What to do
Edit the part of the entries that opens with the line containing "Switch to the ATO Settings tab" and closes with the line containing "(x=965, y=140)" by replacing "bubble" with "icon", keeping everything else the same. Return only those lines.

_ _ _

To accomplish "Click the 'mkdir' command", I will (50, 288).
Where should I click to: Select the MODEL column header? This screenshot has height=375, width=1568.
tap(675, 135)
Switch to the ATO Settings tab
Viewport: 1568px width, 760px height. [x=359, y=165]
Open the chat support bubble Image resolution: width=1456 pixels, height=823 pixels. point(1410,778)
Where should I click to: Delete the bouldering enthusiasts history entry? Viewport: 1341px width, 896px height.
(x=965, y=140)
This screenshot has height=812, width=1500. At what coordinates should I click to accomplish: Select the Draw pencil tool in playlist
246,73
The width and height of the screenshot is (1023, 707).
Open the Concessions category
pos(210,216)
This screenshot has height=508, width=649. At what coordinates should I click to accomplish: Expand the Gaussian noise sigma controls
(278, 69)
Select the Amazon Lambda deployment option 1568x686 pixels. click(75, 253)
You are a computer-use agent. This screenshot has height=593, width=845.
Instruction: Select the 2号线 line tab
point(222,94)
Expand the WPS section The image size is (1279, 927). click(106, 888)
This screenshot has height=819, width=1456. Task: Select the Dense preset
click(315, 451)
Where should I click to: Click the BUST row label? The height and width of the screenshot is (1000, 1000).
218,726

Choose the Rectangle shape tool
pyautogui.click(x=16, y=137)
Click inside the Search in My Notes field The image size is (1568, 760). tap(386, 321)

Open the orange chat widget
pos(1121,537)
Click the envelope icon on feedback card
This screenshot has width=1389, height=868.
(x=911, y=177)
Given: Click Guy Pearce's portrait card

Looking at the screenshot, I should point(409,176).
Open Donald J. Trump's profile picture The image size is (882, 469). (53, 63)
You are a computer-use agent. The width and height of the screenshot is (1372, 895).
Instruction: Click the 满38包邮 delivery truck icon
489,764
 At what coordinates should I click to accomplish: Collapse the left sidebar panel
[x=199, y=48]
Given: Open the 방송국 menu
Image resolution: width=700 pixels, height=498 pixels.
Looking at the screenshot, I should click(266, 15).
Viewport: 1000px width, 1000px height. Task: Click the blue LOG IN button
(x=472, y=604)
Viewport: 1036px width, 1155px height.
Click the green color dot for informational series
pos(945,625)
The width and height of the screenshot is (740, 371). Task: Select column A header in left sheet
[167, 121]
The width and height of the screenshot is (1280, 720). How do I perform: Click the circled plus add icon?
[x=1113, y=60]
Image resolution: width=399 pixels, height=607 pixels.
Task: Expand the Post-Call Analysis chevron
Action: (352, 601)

_ _ _

Solution to this exercise
Switch to the ATO Settings tab
Viewport: 1568px width, 760px height. [x=359, y=165]
Open the chat support icon Image resolution: width=1456 pixels, height=823 pixels. point(1410,778)
Where should I click to: Delete the bouldering enthusiasts history entry? Viewport: 1341px width, 896px height.
(x=965, y=140)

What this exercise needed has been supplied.